By Jim Reidy & Nate Warecki
On Thursday evening November 20th President Barrack Obama, as promised, announced a string of executive actions concerning the United States immigration system. This announcement was made in advance of a forthcoming Executive Order, which will involve numerous changes to the way the Obama administration interprets and enforces United States immigration law.
Although much of the proposed Executive Order concerns deferred enforcement action for unauthorized aliens and improved border security, some aspects of this Order will likely impact U.S. employers and colleges and universities as well as foreign workers, students, and entrepreneurs. In particular, the President has directed the Department of Homeland Security and the Department of Labor to issue regulations concerning various business-related topics. Accordingly, USCIS and DOL have announced that they have or will be proposing rules or publishing final rules intended to:
1) Reduce the backlog of employment-based immigrant visa petitions;
2) Grant work authorization to the spouses of H-1B temporary workers (H-4 nonimmigrants);
3) Ease restrictions on portability for H-1B temporary workers who are the beneficiaries of pending immigrant visa petitions;
4) Clarify the definition of “same or similar” job and facilitate the advancement of H-1B temporary workers while they wait for permanent residence;
5) Expand the fields of study that qualify as STEM (science, technology, engineering, and mathematics) degrees, thereby permitting more foreign students to take advantage of the 27-month Optional Practical Training (OPT) work authorization period associated with STEM degrees (OPT is normally only 12 months);
6) Clarify the standard under which a “national interest waiver” will be granted to self-petitioning immigrants with advanced degrees or exceptional abilities;
7) Establish a parole program to permit inventors, researchers, and entrepreneurs to temporarily enter the United to pursue research or develop businesses;
8) Clarify the definition of “specialized knowledge” for L-1B intracompany transferees; and
9) Update the PERM labor certification regulations to better reflect modern employer recruitment practices, increase transparency, and hopefully decrease the denials on purely technical grounds.
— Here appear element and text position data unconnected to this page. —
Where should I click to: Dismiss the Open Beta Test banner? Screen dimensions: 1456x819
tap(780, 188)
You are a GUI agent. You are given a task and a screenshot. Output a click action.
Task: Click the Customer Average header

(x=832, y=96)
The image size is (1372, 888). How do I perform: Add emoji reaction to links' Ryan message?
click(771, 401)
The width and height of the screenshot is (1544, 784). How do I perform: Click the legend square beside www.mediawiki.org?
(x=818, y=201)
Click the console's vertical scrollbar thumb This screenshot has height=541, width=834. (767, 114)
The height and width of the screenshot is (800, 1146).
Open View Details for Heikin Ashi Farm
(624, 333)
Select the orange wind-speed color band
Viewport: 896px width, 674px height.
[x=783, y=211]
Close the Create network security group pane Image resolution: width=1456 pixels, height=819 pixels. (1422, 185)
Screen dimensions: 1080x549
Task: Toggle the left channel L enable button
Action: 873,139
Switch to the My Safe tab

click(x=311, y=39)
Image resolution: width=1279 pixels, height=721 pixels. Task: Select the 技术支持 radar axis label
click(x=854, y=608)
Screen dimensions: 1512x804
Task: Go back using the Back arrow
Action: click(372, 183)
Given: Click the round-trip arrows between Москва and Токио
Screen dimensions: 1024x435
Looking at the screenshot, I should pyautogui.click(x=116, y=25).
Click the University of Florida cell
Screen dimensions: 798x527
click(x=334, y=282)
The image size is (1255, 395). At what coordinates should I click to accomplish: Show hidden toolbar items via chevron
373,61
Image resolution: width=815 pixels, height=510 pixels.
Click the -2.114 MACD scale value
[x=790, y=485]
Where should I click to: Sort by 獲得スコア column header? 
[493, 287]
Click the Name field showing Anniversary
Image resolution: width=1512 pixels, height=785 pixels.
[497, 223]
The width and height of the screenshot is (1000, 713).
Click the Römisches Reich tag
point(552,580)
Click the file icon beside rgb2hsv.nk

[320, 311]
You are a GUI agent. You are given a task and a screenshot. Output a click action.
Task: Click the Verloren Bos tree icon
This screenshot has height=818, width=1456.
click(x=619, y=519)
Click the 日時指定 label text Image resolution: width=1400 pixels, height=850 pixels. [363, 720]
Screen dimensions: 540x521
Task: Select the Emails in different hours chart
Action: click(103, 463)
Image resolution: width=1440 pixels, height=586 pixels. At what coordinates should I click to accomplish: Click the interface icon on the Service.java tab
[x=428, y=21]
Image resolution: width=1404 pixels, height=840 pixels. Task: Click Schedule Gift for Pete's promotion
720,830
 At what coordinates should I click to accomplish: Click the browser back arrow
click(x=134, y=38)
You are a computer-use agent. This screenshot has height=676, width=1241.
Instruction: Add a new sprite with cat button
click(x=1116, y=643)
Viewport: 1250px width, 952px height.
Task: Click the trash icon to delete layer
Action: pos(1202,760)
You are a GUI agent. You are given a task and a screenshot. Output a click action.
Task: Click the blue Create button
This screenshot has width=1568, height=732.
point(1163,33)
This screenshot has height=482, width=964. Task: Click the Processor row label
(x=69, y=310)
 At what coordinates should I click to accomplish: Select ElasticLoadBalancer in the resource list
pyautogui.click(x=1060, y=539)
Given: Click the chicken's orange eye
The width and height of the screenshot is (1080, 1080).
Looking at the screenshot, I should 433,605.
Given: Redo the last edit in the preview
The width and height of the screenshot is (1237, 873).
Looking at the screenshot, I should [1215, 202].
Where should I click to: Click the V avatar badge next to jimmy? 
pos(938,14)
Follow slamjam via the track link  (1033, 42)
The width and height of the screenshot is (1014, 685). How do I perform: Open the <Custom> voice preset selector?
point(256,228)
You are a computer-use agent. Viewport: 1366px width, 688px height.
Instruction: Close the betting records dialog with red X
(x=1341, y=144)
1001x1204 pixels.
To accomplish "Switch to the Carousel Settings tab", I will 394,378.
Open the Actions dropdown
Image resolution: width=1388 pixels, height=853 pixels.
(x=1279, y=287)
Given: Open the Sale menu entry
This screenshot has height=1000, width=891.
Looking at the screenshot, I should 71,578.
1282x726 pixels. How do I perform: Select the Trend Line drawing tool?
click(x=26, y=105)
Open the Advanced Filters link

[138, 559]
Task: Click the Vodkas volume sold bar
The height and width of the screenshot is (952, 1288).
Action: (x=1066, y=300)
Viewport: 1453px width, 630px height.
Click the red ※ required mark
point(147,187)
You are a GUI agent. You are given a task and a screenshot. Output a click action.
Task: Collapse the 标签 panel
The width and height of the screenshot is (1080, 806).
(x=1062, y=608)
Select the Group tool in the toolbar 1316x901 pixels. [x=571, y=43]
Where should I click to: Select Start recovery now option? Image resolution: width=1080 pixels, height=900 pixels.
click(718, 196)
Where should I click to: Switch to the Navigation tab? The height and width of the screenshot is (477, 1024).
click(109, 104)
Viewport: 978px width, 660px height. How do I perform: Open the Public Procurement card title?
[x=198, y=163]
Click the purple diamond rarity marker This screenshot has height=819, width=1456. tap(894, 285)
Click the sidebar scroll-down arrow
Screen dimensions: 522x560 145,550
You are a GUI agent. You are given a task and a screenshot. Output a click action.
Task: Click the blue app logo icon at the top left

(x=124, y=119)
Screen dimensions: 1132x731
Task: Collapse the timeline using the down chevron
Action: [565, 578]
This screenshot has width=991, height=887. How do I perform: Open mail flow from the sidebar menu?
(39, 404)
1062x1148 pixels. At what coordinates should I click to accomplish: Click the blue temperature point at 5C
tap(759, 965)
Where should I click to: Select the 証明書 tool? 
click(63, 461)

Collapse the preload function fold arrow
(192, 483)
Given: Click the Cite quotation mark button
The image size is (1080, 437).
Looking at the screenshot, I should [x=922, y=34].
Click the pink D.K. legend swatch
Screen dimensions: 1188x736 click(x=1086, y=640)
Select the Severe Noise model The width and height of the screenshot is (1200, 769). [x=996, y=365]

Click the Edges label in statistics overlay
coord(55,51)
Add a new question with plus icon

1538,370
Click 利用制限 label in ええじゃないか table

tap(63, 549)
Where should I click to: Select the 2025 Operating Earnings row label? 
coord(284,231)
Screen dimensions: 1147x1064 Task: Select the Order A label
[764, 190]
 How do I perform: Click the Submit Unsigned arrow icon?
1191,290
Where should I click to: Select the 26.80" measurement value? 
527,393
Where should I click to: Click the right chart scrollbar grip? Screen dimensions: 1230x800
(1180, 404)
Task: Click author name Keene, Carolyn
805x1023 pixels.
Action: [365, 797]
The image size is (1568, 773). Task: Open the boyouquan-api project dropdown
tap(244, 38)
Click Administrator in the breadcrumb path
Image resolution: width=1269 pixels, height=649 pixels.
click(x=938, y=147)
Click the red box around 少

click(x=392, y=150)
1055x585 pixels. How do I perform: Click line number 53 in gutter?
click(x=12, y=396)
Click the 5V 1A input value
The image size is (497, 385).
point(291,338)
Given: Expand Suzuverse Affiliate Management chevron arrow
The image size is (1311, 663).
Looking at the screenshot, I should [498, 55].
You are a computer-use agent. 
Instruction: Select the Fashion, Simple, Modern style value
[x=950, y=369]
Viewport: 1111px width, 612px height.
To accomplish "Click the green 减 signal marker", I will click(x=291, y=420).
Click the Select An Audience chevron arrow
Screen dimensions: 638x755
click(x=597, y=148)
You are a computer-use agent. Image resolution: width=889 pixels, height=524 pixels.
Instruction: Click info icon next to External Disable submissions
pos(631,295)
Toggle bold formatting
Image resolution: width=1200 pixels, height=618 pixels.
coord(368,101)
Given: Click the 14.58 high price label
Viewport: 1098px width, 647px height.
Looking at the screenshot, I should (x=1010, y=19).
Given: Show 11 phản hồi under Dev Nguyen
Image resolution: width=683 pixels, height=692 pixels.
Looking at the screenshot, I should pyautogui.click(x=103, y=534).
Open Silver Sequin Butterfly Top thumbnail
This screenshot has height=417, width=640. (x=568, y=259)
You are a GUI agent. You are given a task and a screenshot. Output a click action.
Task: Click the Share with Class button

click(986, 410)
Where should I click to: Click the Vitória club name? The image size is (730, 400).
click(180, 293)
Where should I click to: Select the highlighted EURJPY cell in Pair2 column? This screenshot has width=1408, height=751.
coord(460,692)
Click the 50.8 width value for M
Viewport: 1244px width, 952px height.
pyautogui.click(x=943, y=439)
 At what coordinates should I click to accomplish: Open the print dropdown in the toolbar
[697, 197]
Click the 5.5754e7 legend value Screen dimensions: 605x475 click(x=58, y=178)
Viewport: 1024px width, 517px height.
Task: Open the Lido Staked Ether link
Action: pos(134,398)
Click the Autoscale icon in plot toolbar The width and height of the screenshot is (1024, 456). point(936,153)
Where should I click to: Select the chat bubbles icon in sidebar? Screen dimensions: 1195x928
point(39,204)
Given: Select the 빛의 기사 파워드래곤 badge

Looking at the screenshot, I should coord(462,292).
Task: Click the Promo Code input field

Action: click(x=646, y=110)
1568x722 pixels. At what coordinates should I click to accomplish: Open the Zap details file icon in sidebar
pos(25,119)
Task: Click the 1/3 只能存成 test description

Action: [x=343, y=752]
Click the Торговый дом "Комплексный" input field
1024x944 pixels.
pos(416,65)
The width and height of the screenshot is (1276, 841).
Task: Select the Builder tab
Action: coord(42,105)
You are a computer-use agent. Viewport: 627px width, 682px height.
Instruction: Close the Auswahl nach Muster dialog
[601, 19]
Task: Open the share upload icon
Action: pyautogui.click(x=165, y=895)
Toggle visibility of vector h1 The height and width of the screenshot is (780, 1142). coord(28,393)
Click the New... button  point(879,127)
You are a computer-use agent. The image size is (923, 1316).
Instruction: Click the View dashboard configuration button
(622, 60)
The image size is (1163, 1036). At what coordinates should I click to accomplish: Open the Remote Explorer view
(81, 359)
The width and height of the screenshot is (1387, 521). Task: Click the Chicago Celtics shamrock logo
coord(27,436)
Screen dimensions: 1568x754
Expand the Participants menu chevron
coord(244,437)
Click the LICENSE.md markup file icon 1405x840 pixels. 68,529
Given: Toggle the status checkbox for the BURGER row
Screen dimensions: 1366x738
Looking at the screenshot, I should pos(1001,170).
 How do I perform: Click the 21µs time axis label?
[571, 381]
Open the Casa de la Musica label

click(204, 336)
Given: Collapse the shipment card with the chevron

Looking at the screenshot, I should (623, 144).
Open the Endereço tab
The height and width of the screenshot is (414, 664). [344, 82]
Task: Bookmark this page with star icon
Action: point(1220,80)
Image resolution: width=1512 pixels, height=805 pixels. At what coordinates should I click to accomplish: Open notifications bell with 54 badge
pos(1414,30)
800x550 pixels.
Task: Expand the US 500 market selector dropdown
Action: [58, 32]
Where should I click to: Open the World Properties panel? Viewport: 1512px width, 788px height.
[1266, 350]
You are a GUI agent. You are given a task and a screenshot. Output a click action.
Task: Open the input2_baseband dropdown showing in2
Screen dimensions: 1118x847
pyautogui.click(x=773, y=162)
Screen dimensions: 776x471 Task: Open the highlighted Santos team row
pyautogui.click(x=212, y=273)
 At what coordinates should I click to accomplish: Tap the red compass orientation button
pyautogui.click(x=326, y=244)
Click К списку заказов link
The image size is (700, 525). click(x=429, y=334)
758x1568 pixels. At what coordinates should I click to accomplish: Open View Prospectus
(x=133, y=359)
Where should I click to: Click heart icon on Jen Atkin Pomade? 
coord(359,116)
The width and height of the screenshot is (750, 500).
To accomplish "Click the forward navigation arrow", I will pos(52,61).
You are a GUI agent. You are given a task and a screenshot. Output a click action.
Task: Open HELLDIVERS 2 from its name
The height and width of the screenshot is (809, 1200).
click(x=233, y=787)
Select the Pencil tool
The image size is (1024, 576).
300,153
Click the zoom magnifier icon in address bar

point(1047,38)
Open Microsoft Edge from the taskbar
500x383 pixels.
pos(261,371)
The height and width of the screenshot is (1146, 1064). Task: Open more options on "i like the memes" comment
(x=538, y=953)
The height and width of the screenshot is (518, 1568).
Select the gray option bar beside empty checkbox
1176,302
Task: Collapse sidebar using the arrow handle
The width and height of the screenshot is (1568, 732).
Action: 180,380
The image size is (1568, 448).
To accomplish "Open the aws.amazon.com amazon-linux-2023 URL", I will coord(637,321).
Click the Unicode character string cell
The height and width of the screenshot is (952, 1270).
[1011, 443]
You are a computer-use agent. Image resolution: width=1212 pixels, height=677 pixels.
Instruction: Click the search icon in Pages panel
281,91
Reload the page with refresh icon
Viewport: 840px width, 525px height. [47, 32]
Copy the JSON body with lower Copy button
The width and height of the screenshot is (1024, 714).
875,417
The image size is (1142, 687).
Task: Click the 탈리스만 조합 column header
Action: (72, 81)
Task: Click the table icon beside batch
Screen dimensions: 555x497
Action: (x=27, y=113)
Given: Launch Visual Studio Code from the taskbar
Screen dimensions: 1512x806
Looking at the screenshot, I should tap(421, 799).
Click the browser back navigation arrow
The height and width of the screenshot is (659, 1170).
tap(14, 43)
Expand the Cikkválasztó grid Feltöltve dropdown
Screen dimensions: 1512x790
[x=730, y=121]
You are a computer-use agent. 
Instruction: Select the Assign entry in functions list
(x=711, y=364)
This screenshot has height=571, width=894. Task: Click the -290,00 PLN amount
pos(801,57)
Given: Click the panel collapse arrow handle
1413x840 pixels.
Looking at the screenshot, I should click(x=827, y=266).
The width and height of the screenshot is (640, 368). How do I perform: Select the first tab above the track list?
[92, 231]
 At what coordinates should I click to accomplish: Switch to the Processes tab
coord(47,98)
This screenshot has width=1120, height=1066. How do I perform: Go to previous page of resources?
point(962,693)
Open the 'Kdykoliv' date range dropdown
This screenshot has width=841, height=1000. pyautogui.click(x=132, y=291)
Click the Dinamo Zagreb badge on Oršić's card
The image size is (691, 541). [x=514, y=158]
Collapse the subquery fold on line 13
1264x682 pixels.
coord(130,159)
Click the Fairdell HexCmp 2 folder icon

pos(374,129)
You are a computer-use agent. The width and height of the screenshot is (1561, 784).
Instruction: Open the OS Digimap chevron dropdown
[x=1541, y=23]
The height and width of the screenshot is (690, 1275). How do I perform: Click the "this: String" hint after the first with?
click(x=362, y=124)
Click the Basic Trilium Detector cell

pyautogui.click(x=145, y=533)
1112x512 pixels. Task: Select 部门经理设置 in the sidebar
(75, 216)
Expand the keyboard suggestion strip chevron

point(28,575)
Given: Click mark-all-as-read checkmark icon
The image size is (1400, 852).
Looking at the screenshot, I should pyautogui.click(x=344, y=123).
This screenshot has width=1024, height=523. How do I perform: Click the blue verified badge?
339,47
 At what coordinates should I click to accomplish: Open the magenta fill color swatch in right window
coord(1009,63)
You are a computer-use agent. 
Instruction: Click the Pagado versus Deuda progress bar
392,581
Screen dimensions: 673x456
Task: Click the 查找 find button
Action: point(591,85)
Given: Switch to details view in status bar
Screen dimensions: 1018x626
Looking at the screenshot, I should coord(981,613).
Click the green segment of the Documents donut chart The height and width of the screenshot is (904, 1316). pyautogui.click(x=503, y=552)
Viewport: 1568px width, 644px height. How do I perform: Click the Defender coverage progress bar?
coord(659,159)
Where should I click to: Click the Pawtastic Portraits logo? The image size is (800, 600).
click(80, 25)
These are highly technical proposals purportedly designed to improve efficiency, expand existing immigration programs, and clarify the meaning of the Immigration and Nationality Act. They will likely impact U.S. employers engaged in the process of hiring of foreign nationals or who are considering the same, as well as U.S. colleges and universities and foreign students and entrepreneurs. For those individuals who hold advanced degrees, are persons of exceptional ability, or are seeking to invest, these proposed changes could also be of importance.
Of course, this has been a controversial issue and may be subject to constitutional challenge in the courts or to subsequent Congressional action. However, in the absence of immigration reform passed by Congress or a stay or successful court action, it is anticipated that DHS and USDOL will begin collecting comments and publishing proposed and final rules shortly.
The exact impact on immigration stakeholders will not be known until those rules have been finalized. In the meantime, U.S. employers, colleges and universities, and potential immigrants should monitor developments and analyze how these potential changes could impact their business and immigration needs. Stay tuned!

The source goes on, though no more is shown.